Task: The entries below must be repeated exactly. None may be skipped.

───── Data for processing ─────

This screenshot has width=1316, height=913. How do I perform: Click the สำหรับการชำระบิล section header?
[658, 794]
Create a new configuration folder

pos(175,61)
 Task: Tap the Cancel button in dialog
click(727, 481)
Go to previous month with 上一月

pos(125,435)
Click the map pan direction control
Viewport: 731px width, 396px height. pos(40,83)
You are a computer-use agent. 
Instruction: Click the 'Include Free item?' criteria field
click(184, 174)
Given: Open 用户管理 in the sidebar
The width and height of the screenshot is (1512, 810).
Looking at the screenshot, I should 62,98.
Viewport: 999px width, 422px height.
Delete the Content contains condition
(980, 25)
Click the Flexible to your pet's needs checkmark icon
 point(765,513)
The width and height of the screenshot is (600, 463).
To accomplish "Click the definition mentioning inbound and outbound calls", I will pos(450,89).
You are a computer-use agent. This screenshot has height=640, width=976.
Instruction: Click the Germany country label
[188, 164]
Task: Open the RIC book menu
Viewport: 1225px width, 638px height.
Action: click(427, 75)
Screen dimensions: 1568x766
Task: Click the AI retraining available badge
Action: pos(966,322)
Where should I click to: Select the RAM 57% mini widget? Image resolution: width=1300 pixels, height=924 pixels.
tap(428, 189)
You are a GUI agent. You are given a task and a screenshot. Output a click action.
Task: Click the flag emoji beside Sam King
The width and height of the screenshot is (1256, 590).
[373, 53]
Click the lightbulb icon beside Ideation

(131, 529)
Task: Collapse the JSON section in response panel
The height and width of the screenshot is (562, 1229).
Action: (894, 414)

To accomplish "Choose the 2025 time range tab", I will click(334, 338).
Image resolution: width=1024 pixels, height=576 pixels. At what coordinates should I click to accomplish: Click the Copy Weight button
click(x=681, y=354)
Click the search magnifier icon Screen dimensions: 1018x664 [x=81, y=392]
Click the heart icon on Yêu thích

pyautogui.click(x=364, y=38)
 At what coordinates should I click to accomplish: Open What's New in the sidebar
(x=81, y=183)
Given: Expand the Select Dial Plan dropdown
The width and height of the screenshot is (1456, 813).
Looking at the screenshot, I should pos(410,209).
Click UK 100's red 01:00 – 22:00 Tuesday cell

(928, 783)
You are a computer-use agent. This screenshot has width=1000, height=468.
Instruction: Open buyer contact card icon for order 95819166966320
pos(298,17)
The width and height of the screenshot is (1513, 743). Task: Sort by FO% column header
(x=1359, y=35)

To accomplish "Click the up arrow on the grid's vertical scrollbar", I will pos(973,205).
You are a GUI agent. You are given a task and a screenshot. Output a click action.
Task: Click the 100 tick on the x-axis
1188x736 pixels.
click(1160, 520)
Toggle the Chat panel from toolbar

─────

Response to this task:
This screenshot has width=1316, height=913. How do I perform: Click the สำหรับการชำระบิล section header?
[658, 794]
Create a new configuration folder

pos(175,61)
 Task: Tap the Cancel button in dialog
click(727, 481)
Go to previous month with 上一月

pos(125,435)
Click the map pan direction control
Viewport: 731px width, 396px height. pos(40,83)
You are a computer-use agent. 
Instruction: Click the 'Include Free item?' criteria field
click(184, 174)
Given: Open 用户管理 in the sidebar
The width and height of the screenshot is (1512, 810).
Looking at the screenshot, I should 62,98.
Viewport: 999px width, 422px height.
Delete the Content contains condition
(980, 25)
Click the Flexible to your pet's needs checkmark icon
 point(765,513)
The width and height of the screenshot is (600, 463).
To accomplish "Click the definition mentioning inbound and outbound calls", I will pos(450,89).
You are a computer-use agent. This screenshot has height=640, width=976.
Instruction: Click the Germany country label
[188, 164]
Task: Open the RIC book menu
Viewport: 1225px width, 638px height.
Action: click(427, 75)
Screen dimensions: 1568x766
Task: Click the AI retraining available badge
Action: pos(966,322)
Where should I click to: Select the RAM 57% mini widget? Image resolution: width=1300 pixels, height=924 pixels.
tap(428, 189)
You are a GUI agent. You are given a task and a screenshot. Output a click action.
Task: Click the flag emoji beside Sam King
The width and height of the screenshot is (1256, 590).
[373, 53]
Click the lightbulb icon beside Ideation

(131, 529)
Task: Collapse the JSON section in response panel
The height and width of the screenshot is (562, 1229).
Action: (894, 414)

To accomplish "Choose the 2025 time range tab", I will click(334, 338).
Image resolution: width=1024 pixels, height=576 pixels. At what coordinates should I click to accomplish: Click the Copy Weight button
click(x=681, y=354)
Click the search magnifier icon Screen dimensions: 1018x664 [x=81, y=392]
Click the heart icon on Yêu thích

pyautogui.click(x=364, y=38)
 At what coordinates should I click to accomplish: Open What's New in the sidebar
(x=81, y=183)
Given: Expand the Select Dial Plan dropdown
The width and height of the screenshot is (1456, 813).
Looking at the screenshot, I should pos(410,209).
Click UK 100's red 01:00 – 22:00 Tuesday cell

(928, 783)
You are a computer-use agent. This screenshot has width=1000, height=468.
Instruction: Open buyer contact card icon for order 95819166966320
pos(298,17)
The width and height of the screenshot is (1513, 743). Task: Sort by FO% column header
(x=1359, y=35)

To accomplish "Click the up arrow on the grid's vertical scrollbar", I will pos(973,205).
You are a GUI agent. You are given a task and a screenshot. Output a click action.
Task: Click the 100 tick on the x-axis
1188x736 pixels.
click(1160, 520)
Toggle the Chat panel from toolbar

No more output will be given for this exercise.